--- MATERIAL SHOWN ---

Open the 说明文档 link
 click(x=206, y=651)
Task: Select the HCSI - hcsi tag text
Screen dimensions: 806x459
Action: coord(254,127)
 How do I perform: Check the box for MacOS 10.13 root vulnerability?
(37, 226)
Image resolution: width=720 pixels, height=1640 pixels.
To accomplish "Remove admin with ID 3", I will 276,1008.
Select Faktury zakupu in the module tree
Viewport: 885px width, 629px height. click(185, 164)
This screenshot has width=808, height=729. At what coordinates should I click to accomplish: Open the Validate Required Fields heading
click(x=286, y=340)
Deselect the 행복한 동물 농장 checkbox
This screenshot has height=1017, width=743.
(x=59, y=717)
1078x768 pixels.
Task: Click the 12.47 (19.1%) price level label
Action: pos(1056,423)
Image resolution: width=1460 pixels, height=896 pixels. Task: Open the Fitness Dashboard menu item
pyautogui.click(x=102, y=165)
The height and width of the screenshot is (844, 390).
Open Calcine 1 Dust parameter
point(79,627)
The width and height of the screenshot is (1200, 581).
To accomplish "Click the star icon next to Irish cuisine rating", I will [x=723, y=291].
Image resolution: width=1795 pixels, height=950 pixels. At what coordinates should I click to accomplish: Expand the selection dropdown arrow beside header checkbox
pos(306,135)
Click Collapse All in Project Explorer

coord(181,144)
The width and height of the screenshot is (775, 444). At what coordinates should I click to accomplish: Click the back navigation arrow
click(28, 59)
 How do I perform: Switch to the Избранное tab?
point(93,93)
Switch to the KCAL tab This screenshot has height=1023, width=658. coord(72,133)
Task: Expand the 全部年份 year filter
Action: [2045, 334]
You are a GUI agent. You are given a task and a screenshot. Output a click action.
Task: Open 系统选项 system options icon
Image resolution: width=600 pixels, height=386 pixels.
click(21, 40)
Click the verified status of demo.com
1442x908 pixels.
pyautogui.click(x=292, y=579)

---

▶ WHAT YOU SHOULD DO
Repeat all the lines above verbatim.

▶ WRITTEN RESPONSE
Open the 说明文档 link
 click(x=206, y=651)
Task: Select the HCSI - hcsi tag text
Screen dimensions: 806x459
Action: coord(254,127)
 How do I perform: Check the box for MacOS 10.13 root vulnerability?
(37, 226)
Image resolution: width=720 pixels, height=1640 pixels.
To accomplish "Remove admin with ID 3", I will 276,1008.
Select Faktury zakupu in the module tree
Viewport: 885px width, 629px height. click(185, 164)
This screenshot has width=808, height=729. At what coordinates should I click to accomplish: Open the Validate Required Fields heading
click(x=286, y=340)
Deselect the 행복한 동물 농장 checkbox
This screenshot has height=1017, width=743.
(x=59, y=717)
1078x768 pixels.
Task: Click the 12.47 (19.1%) price level label
Action: pos(1056,423)
Image resolution: width=1460 pixels, height=896 pixels. Task: Open the Fitness Dashboard menu item
pyautogui.click(x=102, y=165)
The height and width of the screenshot is (844, 390).
Open Calcine 1 Dust parameter
point(79,627)
The width and height of the screenshot is (1200, 581).
To accomplish "Click the star icon next to Irish cuisine rating", I will [x=723, y=291].
Image resolution: width=1795 pixels, height=950 pixels. At what coordinates should I click to accomplish: Expand the selection dropdown arrow beside header checkbox
pos(306,135)
Click Collapse All in Project Explorer

coord(181,144)
The width and height of the screenshot is (775, 444). At what coordinates should I click to accomplish: Click the back navigation arrow
click(28, 59)
 How do I perform: Switch to the Избранное tab?
point(93,93)
Switch to the KCAL tab This screenshot has height=1023, width=658. coord(72,133)
Task: Expand the 全部年份 year filter
Action: [2045, 334]
You are a GUI agent. You are given a task and a screenshot. Output a click action.
Task: Open 系统选项 system options icon
Image resolution: width=600 pixels, height=386 pixels.
click(21, 40)
Click the verified status of demo.com
1442x908 pixels.
pyautogui.click(x=292, y=579)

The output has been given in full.